28.04.07
Amor despedido
"Despedir-se de um amor é despedir-se de si mesmo. É o arremate de uma história que terminou, externamente, sem nossa concordância, mas que precisa também sair de dentro da gente."
Ao ler este trecho de Martha ( a Medeiros) fico pensando sobre o que é exatamente essa despedida. E se ela é realmente necessária.
Despedir-se de um amor não pode ser despedir-se de mim mesma. O amor que outrora surgiu em mim não pode ser despedido assim, exonerado de mim.
Quando um amor, ou pelo menos seu pleno uso, termina, não significa que ele tenha que ser removido como uma praga, um vírus mortal de dentro de nós.
Amar é necessário. Produz dopamina. O que fez com que esse amor virasse um sofrimento é que precisa ser arrancado nem que seja com os dentes, urgentemente.
Quando amamos alguém, amamos nele o que aumenta o amor por nós. Sim, por que se não for isso o que vc sentiu, desculpe-me , mas vc não amou.
Quando sentimos aquele friozinho na barriga ao ver o dito cujo estamos prevendo a possibilidade do quanto o encontro, o toque, o prazer fará bem a essa pessoa que somos, e que amamos.

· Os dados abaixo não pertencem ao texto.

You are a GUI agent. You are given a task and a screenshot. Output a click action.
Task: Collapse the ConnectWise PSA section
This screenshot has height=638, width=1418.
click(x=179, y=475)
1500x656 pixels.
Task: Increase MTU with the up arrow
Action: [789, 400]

Ver o moço feliz por estar ao nosso lado faz feliz primeiramente a nós.
Quando o encontro acaba e também a possibilidade de sua pluralização, não é do amor que sentimos que temos q nos livrar, mas do que foi ruim nele.
O amor que senti faz parte de mim, de minha história ajuda a construir a pessoa q sou. Mesmo que o moço não esteja mais aqui, com a cabeça no travesseiro que fica do lado esquerdo da cama, o amor que ele me fez desenvolver ainda está lá. E não quero me livrar dele.